WORK TO BE COMPLETED – Every line below containing the word "graph" should be found and copied.

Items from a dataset
--------

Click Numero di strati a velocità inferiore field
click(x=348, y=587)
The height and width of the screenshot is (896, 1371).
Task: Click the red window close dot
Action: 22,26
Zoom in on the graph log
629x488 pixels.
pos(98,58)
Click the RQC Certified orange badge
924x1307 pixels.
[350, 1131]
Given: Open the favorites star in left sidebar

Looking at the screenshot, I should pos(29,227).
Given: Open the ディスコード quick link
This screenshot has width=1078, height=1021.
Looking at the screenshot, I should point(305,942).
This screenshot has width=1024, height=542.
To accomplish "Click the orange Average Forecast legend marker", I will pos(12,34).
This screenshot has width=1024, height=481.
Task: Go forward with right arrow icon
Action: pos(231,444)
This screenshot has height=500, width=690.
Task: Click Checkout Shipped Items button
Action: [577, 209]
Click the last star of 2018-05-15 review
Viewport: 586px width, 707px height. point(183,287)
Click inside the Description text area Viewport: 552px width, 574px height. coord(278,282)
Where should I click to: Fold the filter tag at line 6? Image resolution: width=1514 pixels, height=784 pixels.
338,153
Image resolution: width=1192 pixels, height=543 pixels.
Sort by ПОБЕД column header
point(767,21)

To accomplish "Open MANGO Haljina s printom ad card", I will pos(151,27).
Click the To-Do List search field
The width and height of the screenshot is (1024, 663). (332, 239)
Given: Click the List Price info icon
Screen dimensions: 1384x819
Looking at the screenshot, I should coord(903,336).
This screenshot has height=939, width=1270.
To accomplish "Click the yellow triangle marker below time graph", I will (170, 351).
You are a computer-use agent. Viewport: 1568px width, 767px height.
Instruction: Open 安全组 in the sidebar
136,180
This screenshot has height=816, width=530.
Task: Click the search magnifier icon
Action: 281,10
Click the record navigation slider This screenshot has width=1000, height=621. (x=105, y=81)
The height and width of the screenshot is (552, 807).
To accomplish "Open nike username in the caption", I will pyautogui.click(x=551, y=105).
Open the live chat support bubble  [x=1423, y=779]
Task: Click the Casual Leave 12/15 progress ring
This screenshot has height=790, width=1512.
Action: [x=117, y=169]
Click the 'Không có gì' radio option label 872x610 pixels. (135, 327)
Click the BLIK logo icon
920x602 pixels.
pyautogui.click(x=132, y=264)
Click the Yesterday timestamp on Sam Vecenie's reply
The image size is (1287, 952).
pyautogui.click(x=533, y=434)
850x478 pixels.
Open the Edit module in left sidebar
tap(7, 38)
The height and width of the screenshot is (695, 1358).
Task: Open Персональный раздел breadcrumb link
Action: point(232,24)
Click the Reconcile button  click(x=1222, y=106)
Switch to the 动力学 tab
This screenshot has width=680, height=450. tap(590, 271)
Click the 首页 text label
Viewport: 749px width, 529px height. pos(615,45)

--------

EXERCISE RESPONSE –
Zoom in on the graph log
To accomplish "Click the yellow triangle marker below time graph", I will (170, 351).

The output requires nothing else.